▸ AIM OF THE EXERCISE: Reproduce verbatim the lines of the material from the line containing "Image resolution: width=1245" through the line containing "I will point(139,129).", inclusive.

===== SOURCE DATA

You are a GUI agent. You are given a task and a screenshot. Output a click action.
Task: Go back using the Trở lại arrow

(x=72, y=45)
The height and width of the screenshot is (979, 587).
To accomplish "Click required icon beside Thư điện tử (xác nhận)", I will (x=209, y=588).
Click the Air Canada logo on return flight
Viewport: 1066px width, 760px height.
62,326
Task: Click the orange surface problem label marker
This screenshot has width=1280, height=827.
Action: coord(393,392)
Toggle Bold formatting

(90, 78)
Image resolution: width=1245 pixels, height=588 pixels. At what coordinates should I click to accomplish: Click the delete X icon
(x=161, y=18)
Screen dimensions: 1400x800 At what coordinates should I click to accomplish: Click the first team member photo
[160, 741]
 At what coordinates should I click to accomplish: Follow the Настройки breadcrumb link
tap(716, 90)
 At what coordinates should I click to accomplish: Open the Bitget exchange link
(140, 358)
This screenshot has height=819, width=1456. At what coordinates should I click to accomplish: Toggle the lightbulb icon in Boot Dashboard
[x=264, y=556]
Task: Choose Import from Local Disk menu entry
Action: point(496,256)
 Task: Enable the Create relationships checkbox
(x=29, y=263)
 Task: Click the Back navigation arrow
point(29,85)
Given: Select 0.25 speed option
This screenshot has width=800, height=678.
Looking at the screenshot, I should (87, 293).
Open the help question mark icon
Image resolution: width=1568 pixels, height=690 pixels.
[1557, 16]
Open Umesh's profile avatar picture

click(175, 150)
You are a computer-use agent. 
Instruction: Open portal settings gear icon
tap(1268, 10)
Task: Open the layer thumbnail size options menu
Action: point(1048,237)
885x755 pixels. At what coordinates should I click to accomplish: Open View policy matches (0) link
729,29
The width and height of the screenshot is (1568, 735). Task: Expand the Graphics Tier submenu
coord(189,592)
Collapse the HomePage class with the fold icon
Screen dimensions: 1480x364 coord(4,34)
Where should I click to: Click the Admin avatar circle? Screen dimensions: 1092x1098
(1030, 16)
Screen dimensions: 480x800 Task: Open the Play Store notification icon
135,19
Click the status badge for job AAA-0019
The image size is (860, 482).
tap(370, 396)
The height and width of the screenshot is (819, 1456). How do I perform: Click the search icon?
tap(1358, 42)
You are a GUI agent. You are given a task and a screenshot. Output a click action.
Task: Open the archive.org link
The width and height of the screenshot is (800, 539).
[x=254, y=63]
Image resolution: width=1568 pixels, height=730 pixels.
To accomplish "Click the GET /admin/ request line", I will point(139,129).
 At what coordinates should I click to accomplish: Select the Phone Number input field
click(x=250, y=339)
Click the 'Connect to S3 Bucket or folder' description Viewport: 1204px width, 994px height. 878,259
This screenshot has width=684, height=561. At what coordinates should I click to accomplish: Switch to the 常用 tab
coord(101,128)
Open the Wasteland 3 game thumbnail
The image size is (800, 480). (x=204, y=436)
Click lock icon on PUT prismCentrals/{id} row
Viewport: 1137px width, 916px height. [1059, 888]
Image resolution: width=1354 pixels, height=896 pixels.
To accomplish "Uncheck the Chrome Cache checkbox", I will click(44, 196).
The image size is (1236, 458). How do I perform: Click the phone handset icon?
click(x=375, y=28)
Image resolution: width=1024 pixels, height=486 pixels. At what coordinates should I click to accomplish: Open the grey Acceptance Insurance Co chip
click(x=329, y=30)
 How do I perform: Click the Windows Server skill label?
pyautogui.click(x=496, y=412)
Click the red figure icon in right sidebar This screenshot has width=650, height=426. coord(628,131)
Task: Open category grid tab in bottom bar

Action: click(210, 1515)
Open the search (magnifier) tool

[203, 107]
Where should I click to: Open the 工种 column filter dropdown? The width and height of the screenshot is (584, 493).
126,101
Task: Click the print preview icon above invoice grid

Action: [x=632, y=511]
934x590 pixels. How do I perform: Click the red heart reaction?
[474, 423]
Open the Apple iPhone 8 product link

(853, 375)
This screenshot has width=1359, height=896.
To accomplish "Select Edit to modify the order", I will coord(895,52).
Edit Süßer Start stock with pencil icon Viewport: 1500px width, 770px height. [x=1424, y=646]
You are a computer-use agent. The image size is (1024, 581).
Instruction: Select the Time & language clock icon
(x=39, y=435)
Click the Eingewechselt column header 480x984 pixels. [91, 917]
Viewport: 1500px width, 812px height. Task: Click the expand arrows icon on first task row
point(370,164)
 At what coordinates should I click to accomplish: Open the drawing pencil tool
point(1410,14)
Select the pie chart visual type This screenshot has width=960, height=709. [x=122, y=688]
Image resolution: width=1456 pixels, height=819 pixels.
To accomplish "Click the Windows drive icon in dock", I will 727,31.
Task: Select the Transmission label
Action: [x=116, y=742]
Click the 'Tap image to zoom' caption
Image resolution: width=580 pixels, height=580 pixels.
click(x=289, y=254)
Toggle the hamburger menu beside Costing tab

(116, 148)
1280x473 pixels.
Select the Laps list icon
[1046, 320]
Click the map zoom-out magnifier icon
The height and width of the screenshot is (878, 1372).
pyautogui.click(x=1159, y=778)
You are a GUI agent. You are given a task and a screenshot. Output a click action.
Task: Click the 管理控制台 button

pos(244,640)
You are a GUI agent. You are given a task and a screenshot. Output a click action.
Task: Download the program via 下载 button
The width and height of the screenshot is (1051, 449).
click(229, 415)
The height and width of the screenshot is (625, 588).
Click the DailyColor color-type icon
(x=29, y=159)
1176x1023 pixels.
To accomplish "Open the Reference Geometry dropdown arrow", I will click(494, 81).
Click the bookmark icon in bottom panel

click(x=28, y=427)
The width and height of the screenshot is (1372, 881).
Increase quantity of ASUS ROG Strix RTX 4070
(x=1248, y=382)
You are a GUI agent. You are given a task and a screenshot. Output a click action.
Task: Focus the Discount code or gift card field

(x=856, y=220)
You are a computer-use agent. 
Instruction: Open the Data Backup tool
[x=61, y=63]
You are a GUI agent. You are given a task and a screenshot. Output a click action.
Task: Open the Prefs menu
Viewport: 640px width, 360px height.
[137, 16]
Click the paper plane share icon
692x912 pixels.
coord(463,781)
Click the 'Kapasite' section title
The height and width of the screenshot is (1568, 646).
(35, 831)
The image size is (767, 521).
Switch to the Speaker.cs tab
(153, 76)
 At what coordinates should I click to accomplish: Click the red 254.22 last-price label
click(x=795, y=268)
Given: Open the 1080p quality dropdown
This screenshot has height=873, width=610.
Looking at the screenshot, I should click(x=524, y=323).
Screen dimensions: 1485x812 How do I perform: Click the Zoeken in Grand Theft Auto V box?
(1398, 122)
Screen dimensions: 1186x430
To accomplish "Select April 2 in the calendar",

==========

▸ EXERCISE OUTPUT:
Image resolution: width=1245 pixels, height=588 pixels. At what coordinates should I click to accomplish: Click the delete X icon
(x=161, y=18)
Screen dimensions: 1400x800 At what coordinates should I click to accomplish: Click the first team member photo
[160, 741]
 At what coordinates should I click to accomplish: Follow the Настройки breadcrumb link
tap(716, 90)
 At what coordinates should I click to accomplish: Open the Bitget exchange link
(140, 358)
This screenshot has height=819, width=1456. At what coordinates should I click to accomplish: Toggle the lightbulb icon in Boot Dashboard
[x=264, y=556]
Task: Choose Import from Local Disk menu entry
Action: point(496,256)
 Task: Enable the Create relationships checkbox
(x=29, y=263)
 Task: Click the Back navigation arrow
point(29,85)
Given: Select 0.25 speed option
This screenshot has width=800, height=678.
Looking at the screenshot, I should (87, 293).
Open the help question mark icon
Image resolution: width=1568 pixels, height=690 pixels.
[1557, 16]
Open Umesh's profile avatar picture

click(175, 150)
You are a computer-use agent. 
Instruction: Open portal settings gear icon
tap(1268, 10)
Task: Open the layer thumbnail size options menu
Action: point(1048,237)
885x755 pixels. At what coordinates should I click to accomplish: Open View policy matches (0) link
729,29
The width and height of the screenshot is (1568, 735). Task: Expand the Graphics Tier submenu
coord(189,592)
Collapse the HomePage class with the fold icon
Screen dimensions: 1480x364 coord(4,34)
Where should I click to: Click the Admin avatar circle? Screen dimensions: 1092x1098
(1030, 16)
Screen dimensions: 480x800 Task: Open the Play Store notification icon
135,19
Click the status badge for job AAA-0019
The image size is (860, 482).
tap(370, 396)
The height and width of the screenshot is (819, 1456). How do I perform: Click the search icon?
tap(1358, 42)
You are a GUI agent. You are given a task and a screenshot. Output a click action.
Task: Open the archive.org link
The width and height of the screenshot is (800, 539).
[x=254, y=63]
Image resolution: width=1568 pixels, height=730 pixels.
To accomplish "Click the GET /admin/ request line", I will point(139,129).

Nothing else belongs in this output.